Megalithic tomb - court tomb, Glenulra, Co. Mayo
Co. Mayo |
Megalithic Tombs
In the townland of Glenulra in County Mayo, a court tomb survives from the Neolithic period, quietly occupying ground that has been farmed, walked, and largely ignored for millennia.
Court tombs are among Ireland's oldest megalithic monuments, typically consisting of an open semicircular or oval forecourt made of upright stones, leading into one or more roofed gallery chambers where the dead were placed. They are concentrated in the north and west of Ireland, and Mayo has a particularly dense scattering of them, though many remain little visited.

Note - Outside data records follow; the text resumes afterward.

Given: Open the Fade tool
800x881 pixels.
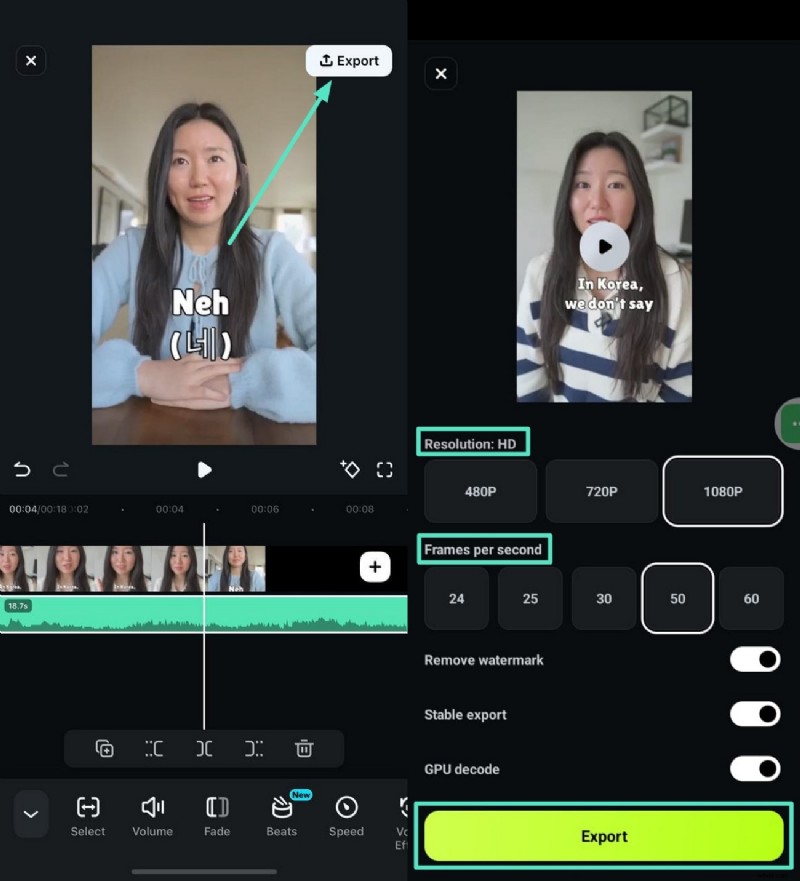Looking at the screenshot, I should pyautogui.click(x=216, y=814).
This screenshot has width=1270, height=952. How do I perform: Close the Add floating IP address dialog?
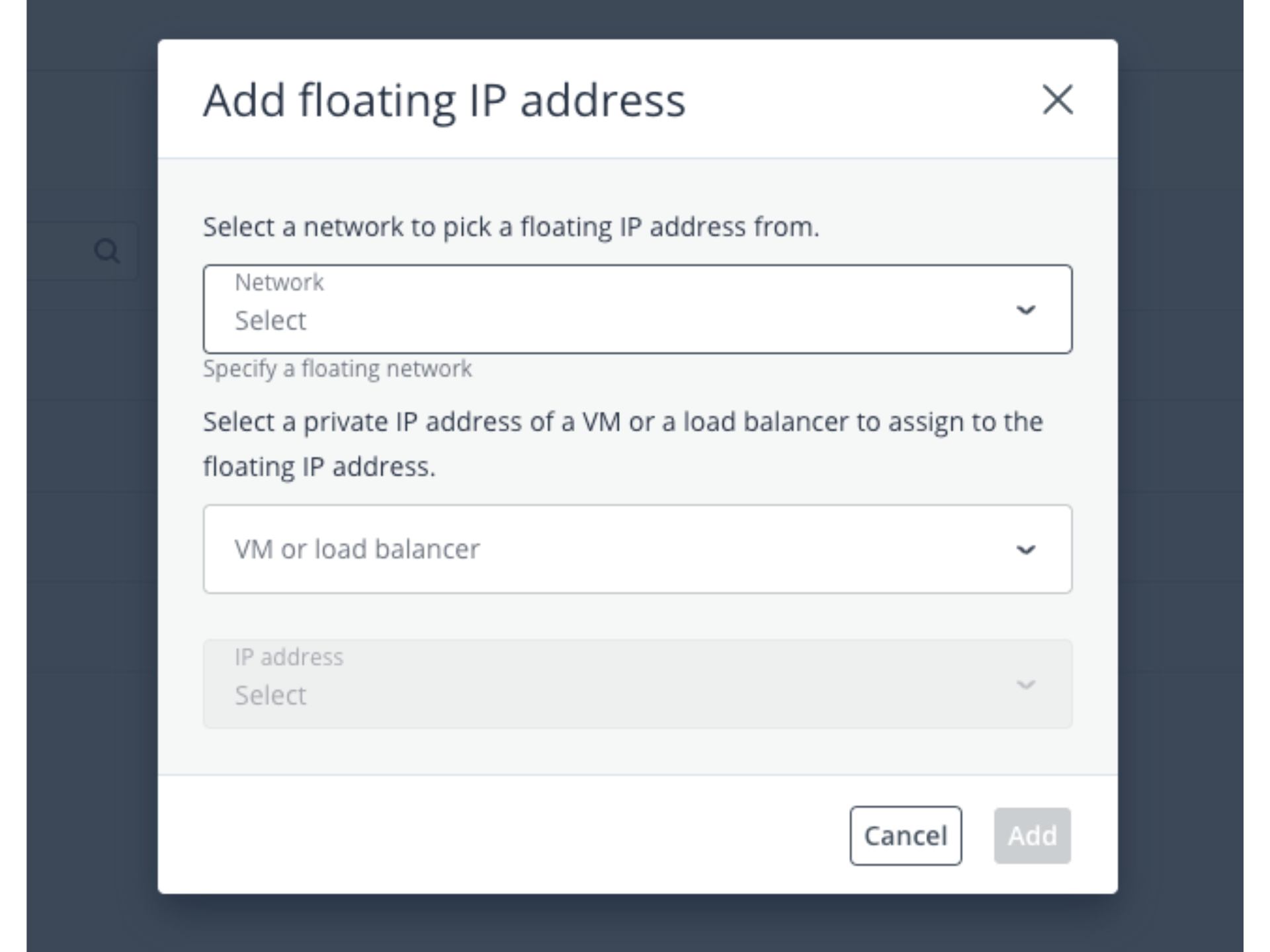[1057, 100]
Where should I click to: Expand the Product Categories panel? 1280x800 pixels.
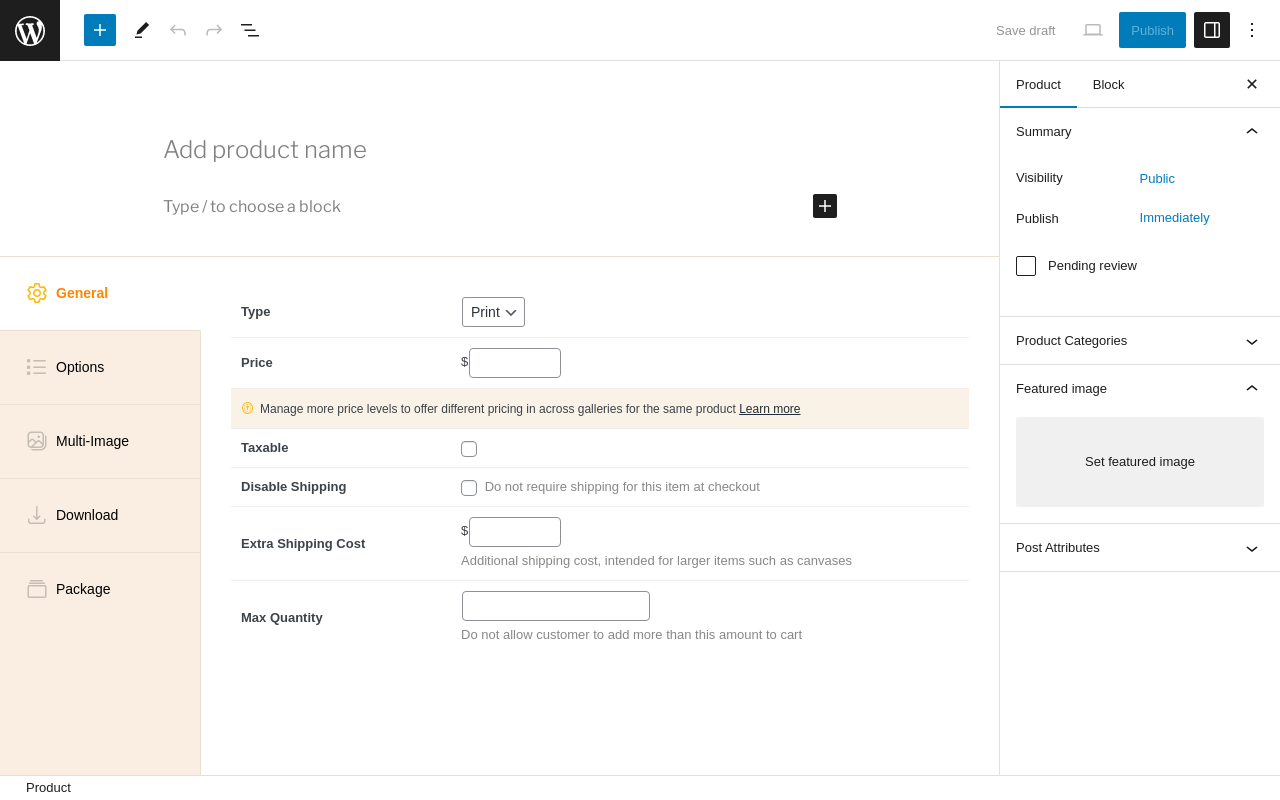pyautogui.click(x=1139, y=341)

The principal scholarly record for this tomb comes from Ruaidhrí de Valera and Seán Ó Nualláin, whose Survey of the Megalithic Tombs of Ireland, Volume II, covering County Mayo, was published in Dublin in 1964. De Valera and Ó Nualláin spent years systematically cataloguing these monuments across the country, and their Mayo volume remains the foundational reference for the county's prehistoric funerary landscape. The work brought rigorous documentation to sites that had often existed only in local memory or passed unrecorded in the wider literature. Glenulra is one of many townlands in Mayo where the evidence of Neolithic burial practice persists in stone above ground, a form of monument that was already ancient when the first written records in Ireland were being made.